Friday, December 7, 2007

The Story of Oral Chelation Therapy

Chelation therapy has been used to treat heavy metal poisoning since World War II. The term ‘chelate’ was coined by the analytical chemist, G.T. Morgan in 1920. ‘Chelate’ is the Greek word for ‘claw’. Alfred Werner, the son of a factory foreman and the ‘Father of Coordination Chemistry’, was awarded the 1913 Nobel Prize for developing this concept of chelation therapy. In chelation therapy, the ring within the molecule of the chelator captures and firmly binds the metallic ions. Thus chelation therapy treats heavy metal poisoning by forming complexes with the molecules of the heavy metal, which are then excreted in urine. Up to a certain stage, the subsequent fall in the metal stores can help reverse the toxicity.

‘Dimercaprol’, more commonly known as BAL was the first agent used in chelating therapy. During the II World War, biochemists at Oxford University developed BAL as an antidote for the war gas Lewisite. Exposure to Lewisite causes acute arsenical blisters and systemic arsenic poisoning. That is how the first chelating agent, Dimercaprol, came to be known as British Anti-Lewisite (BAL). Soon the effectiveness of Dimercaprol in the chelation therapy of heavy metal poisoning became evident. Peters noted that BAL ointment had proved very successful in cases of industrial arsenical accidents. Injectable forms of BAL were also found to be effective in chelation therapy. By 1947, 32 articles were published or in press on the therapeutic value of BAL. BAL became the chelation therapy of choice in arsenic, antimony, gold, and mercury poisoning.

A study conducted by Denny-Brown and Porter in 1951 found other uses of BAL as a chelating agent. BAL was noted to be an effective in chelation therapy of Wilson’s disease wherein excessive amount of Copper accumulates in the body. BAL chelates copper and removes it from body by excretion. At this time a need for better chelators was felt. BAL was found to be associated with various toxic effects and moreover, chelation therapy with BAL became ineffective in most patients after some time.

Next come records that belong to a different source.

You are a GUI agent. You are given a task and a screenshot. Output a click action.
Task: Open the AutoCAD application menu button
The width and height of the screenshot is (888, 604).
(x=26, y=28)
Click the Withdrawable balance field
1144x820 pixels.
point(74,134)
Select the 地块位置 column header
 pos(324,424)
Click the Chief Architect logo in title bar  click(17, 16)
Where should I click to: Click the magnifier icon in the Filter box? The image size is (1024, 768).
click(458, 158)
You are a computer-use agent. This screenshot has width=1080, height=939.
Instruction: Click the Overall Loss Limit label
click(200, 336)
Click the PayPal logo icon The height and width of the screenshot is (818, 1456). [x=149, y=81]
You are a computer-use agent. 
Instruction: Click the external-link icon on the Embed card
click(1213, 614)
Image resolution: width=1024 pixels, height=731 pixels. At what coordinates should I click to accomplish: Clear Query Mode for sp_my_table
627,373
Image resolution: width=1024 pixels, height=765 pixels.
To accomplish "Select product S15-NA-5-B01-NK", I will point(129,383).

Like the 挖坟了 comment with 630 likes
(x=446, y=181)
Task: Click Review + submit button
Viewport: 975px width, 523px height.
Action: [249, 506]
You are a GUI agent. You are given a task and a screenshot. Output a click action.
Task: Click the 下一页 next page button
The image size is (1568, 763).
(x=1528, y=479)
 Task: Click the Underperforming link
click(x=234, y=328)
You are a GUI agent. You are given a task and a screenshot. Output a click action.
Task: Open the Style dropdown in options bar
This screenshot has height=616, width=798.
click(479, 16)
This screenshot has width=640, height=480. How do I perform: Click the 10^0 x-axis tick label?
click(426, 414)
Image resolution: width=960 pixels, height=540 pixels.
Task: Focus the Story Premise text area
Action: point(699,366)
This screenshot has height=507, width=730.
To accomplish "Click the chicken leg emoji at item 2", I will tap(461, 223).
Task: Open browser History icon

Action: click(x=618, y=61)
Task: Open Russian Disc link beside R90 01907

In 1956, Walsh first advocated use of Penicillamine, another chelating agent in treatment of Wilson’s disease. Penicillamine was found to be more effective and less toxic. It is now commonly used in treatment of Wilson’s disease.

In the 1950s and 1960s, there was an explosion of publications on the effects of various chelating agents in animals and human beings. Ferdinand Munz had discovered EDTA (ethylenediamine tetraacetic acid), a synthetic amino acid with chelating properties way back in 1938. By 1951, EDTA was widely used in treatment of inorganic lead poisoning and is approved by FDA for the same.

The numerous adverse effects of BAL, and the need to give it intravenously, stimulated further research in this field. It was on the whole found to be inefficient in the chelation therapy of chronic mercury poisoning. Water soluble derivatives of BAL, like Meso-2, 3-dimercaptosuccinic acid (DMSA) and 2, 3-dimercaptopropane-1-sulfonic acid (DMPS) were developed. They were found to be highly effective in treatment of mercury and lead poisoning.

DMSA and DMPS exhibit very low toxicity and are valuable oral chelating agents. In 1999, Baun opined that, unlike BAL, DMSA can be used in treatment of organic mercury poisoning. Patients with chronic mercury poisoning can now receive oral chelation therapy with DMSA, eliminating the need for a hospital admission. In 2003, Bose-OReilily and other found that oral DMSA was highly effective in treating chronic mercury toxicity among the inhabitants of gold-mining area in Philippines. DMSA was licensed by FDA for treatment of lead poisoning in 1991. Given their proven advantages over BAL, DMSA and DMPS have gained increased acceptance among clinicians. They have improved the management of heavy metal poisoning.

BAL derivatives are not effective in chelating iron. Previously, deferoxamine was the only iron-chelator available which needed to be given as long intravenous infusions. Recently, deferasirox, an oral iron-chelator was developed. Deferasirox is approved for oral chelation therapy for disorders like sickle cell anemia, which are characterized by excess accumulation of iron in body.